● **Problem**:
Copy the following data exactly and drop the pictures.

[Dataset entries]
>>>>>

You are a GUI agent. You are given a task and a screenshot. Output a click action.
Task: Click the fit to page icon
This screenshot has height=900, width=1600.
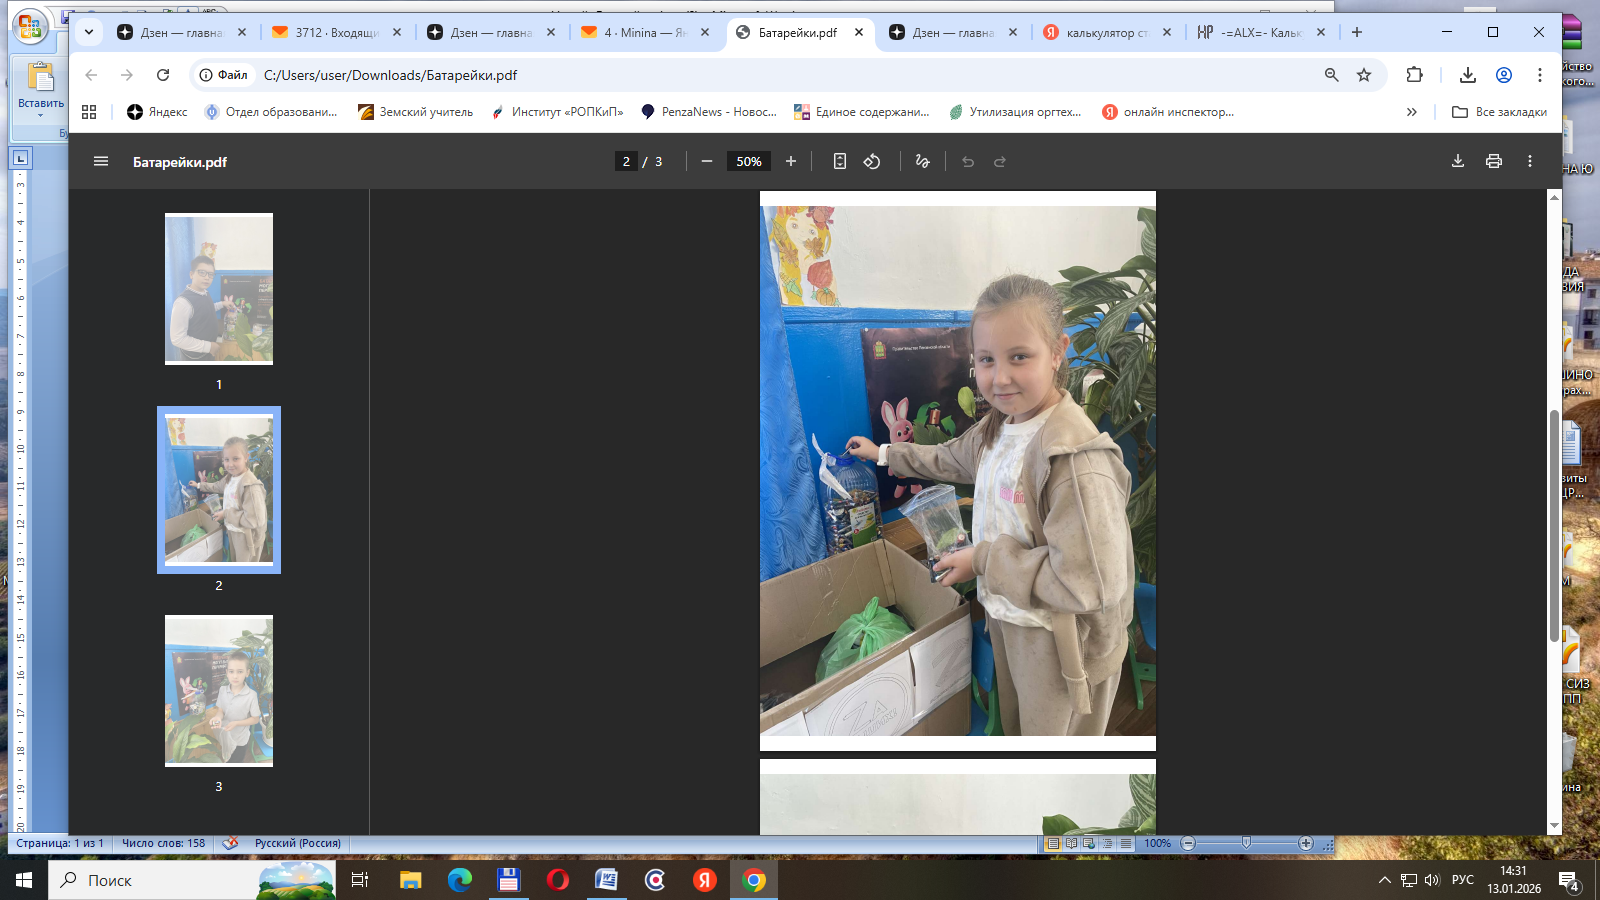[840, 161]
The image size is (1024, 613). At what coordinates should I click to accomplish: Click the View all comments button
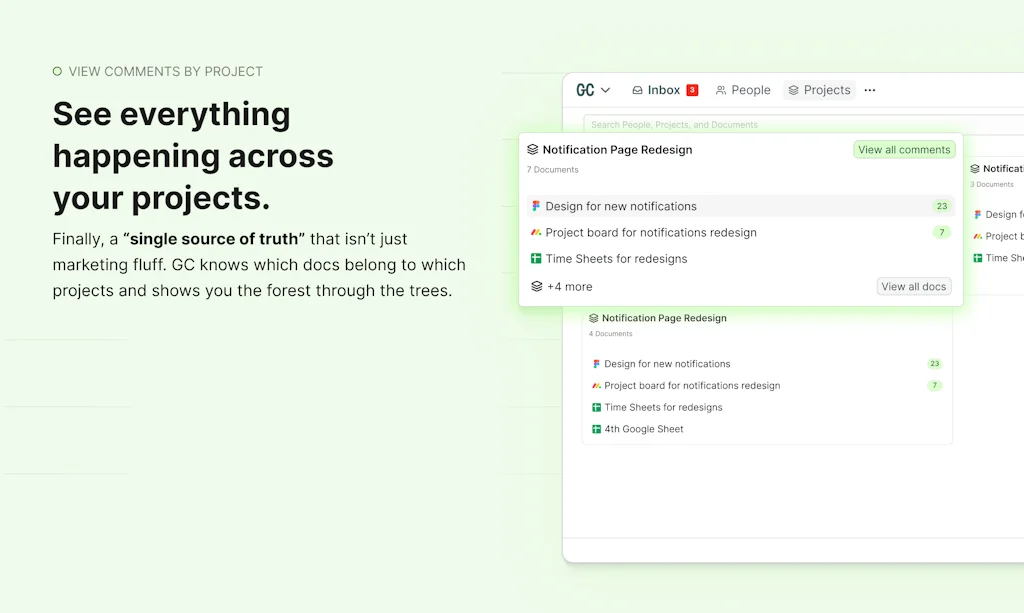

<<<<<

● **Exercise answer**:
You are a GUI agent. You are given a task and a screenshot. Output a click action.
Task: Click the fit to page icon
This screenshot has height=900, width=1600.
[840, 161]
The image size is (1024, 613). At what coordinates should I click to accomplish: Click the View all comments button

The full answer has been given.